What to work on: Can you rewrite the entries from the start of the records through the line containing "click(x=194, y=230)", inclusive, with "profile name" renamed to "account name" and everything else unchanged?

Stored rows:

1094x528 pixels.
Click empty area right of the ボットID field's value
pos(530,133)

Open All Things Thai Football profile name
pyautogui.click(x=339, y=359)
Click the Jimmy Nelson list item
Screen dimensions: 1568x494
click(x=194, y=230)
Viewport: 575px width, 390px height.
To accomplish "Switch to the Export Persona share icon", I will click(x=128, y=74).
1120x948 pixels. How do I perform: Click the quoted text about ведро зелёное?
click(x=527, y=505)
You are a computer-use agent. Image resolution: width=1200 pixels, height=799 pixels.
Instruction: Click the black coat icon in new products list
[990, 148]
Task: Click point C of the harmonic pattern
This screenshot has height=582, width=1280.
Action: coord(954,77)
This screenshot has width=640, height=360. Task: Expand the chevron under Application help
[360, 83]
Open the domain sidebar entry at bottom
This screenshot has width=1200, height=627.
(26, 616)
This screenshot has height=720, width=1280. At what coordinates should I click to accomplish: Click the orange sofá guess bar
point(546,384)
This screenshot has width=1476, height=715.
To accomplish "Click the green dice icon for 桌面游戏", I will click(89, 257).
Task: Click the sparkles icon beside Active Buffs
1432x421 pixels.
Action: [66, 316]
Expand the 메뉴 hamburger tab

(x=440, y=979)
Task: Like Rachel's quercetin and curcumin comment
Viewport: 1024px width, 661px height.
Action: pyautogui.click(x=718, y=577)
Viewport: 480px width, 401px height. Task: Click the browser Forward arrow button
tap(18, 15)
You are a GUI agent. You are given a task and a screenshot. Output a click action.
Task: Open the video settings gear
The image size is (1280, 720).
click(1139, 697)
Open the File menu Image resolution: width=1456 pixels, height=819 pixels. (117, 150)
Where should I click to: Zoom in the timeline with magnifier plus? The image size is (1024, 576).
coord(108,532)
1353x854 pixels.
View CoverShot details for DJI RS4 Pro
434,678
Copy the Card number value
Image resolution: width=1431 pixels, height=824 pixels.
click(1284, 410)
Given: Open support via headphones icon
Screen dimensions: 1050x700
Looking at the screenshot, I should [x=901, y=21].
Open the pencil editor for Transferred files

Exercise response:
1094x528 pixels.
Click empty area right of the ボットID field's value
pos(530,133)

Open All Things Thai Football account name
pyautogui.click(x=339, y=359)
Click the Jimmy Nelson list item
Screen dimensions: 1568x494
click(x=194, y=230)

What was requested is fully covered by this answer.